A prominent UK legal expert has urged the Government to scrap its plans to introduce legal rights for cohabiting couples who separate, on the grounds that it will be a “windfall” for family lawyers but for no-one else.
Under the Government’s proposed Civil Partnership Bill, cohabiting couples who split could be forced to pay maintenence or to give up a share of their property to their former partners even though they never formally entered a legal relationship. This automatic or ‘presumptive’ scheme would apply to both same-sex and opposite-sex couples, where the couple have been living together for three years, or for two years if they have children.
However, Baroness Deech, the chairman of the UK’s Bar Standards Board and a a former chief of the Human Fertilisation and Embryology Authority, told The Irish Times that the new law was set to be a “windfall for lawyers but for no-one else except the gold digger”.
Imposing the penalties of a “failed marriage” on cohabiting couples who may be trying out their relationships before getting married was wrong, she said.
Baroness Deech, who is also professor of law at Gresham College said that there should be “a corner of freedom where couples may escape family law with all its difficulties”.
She added: “Cohabitation is not marriage, now or historically.”
Minister for Justice Dermot Ahern has claimed that the legislation is aimed at protecting vulnerable and financially dependent cohabitants in the event of death or relationship breakup. Couples may opt out of the scheme by drafting a legally binding agreement to regulate their financial affairs.

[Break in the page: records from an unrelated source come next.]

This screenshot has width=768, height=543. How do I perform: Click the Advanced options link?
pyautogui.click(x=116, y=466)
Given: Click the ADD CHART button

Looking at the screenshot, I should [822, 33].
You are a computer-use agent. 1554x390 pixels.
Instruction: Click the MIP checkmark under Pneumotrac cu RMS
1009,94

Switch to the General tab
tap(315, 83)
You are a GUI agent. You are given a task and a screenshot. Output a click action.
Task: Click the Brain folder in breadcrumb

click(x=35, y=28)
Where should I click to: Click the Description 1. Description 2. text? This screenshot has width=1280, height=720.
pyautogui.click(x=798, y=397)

However, critics of the legislation have warned that the scheme may create “a false sense of security” for cohabiting couples.

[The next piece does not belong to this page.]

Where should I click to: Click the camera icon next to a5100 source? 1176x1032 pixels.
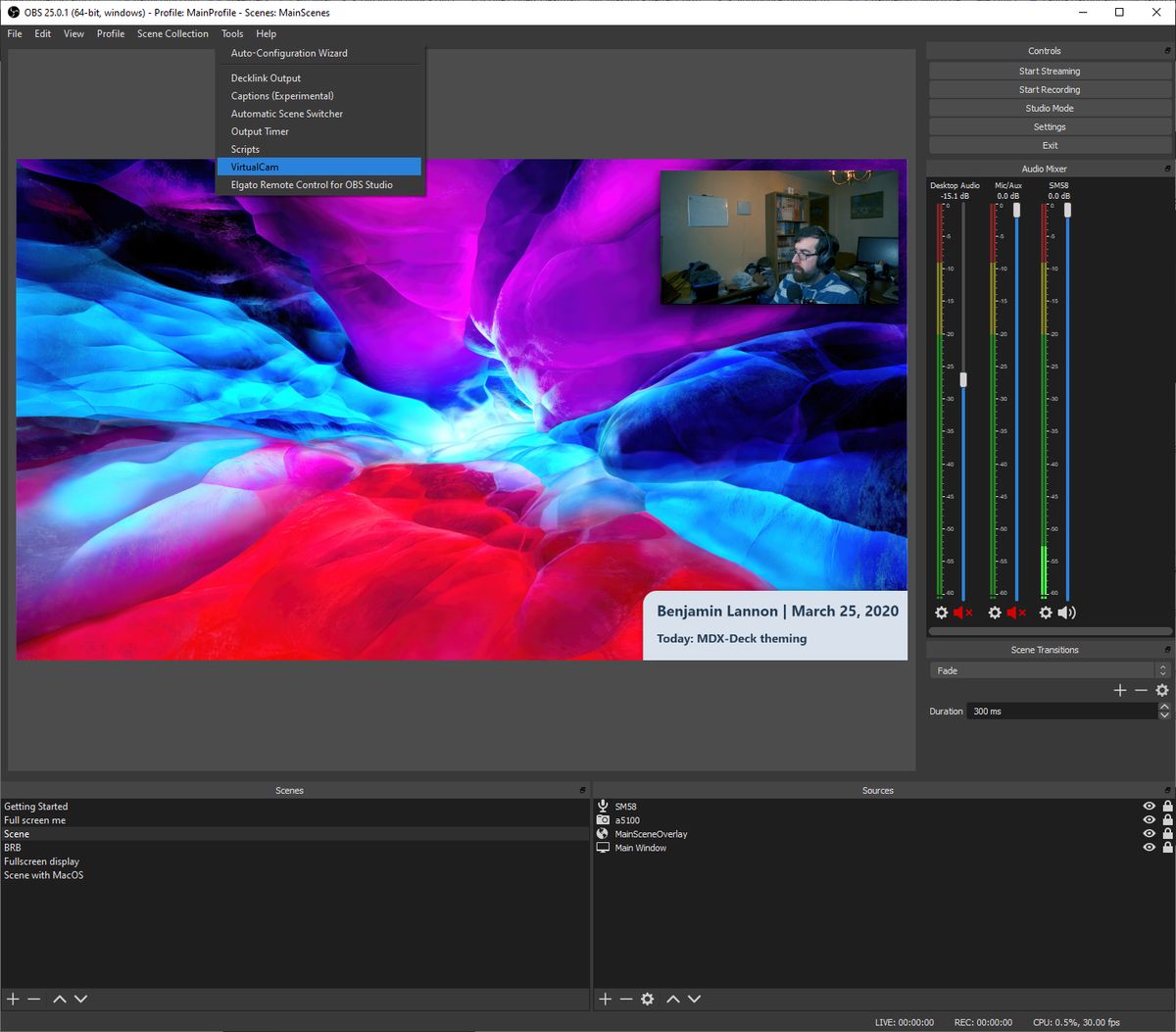click(x=603, y=819)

Professor John Mee of UCC says that the provisions are “well meaning but seriously flawed”, and warned that they may do more harm than good.
Professor Mee, urging the Government to scrap the provisions relating to cohabiting couples, said that such couples “may assume that the new law will protect them and fail to take steps to safeguard their separate property rights”.
The main intent of the Bill is to allow same-sex couples to form civil partnerships which will have almost all of the rights of marriage.